Ireland, once a rock-solid Christian country, has now become so intolerant of Christian beliefs that its leading opponent of gay marriage may be forced to leave the country because of fears for his personal safety.

After repeated threats and obscene verbal attacks, John Waters, a nationally-known newspaper columnist, author and broadcaster who supports Christian family traditions, says he is now unable to go into the centre of Dublin at night because he fears for his own safety.

The attacks began after Waters threatened the state-owned broadcaster RTE with legal action after a drag queen called ‘Panti Bliss’ appeared on a television programme and called Waters and other conservatives “homophobic.”

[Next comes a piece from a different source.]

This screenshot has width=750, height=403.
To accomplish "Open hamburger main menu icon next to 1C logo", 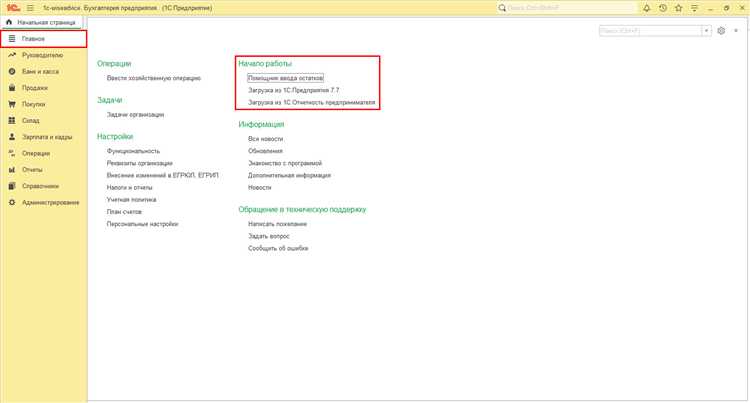I will pos(30,8).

RTE settled the action out of court in January, issued an apology and paid damages.

Waters said that at first he and the other conservatives who were subject to the slur were looking only for an apology and retraction. However RTE then refused to say in the apology that the comments made in its broadcast were ‘without foundation.’

According to a lawyer acting for Waters, staff at RTE spent two days in a fruitless internet trawl trying ‘to belatedly substantiate’ the claims of homophobia.

Waters received €40,000 in settlement. In an interview at the weekend with Ireland’s Sunday Independent newspaper he said he believes he could have received €4m from the national broadcaster if the libel proceedings had gone to a full hearing.

However, gay-rights activists and left-wing politicians have continued to criticise RTE for paying damages to Waters. The journalist has been the target of a campaign of abuse online and from the anti-Catholic left-wing both in the media and in the Dail, the Irish parliament.

In the interview Waters said his opposition to gay marriage and adoption was “about free speech. It is about the rights of people to speak about what is important without being demonised.”

He is now frequently subject to obscene abuse in shops and in the streets by people who, he says, “are cowards, they shout something and keep walking, they don’t want to engage.”

“I won’t go into Dublin city centre at night. When you have that kind of toxicity generated out of nothing, what are you going to do?”

He says he has become frightened “almost in a metaphysical way, that people could be so full of hatred. That, in accusing me of hatred, they could manifest a hatred infinitely greater than anything I could possibly imagine.”

Waters described how the backlash had damaged his health: “I lost nearly a stone in the first few weeks of this. I didn’t sleep.” He said he considered abandoning journalism and is still considering leaving Ireland to work elsewhere. “I have no friends in the media anymore.”

He said his lowest point was when he realised no one would speak out in his defence: “You have a certain hope that somebody, somewhere knows you for who your are, you kind of have some kind of naïve hope that one of these people are going to stand up and say, ‘hang on, this is wrong, this is not this guy’ and that moment never came.”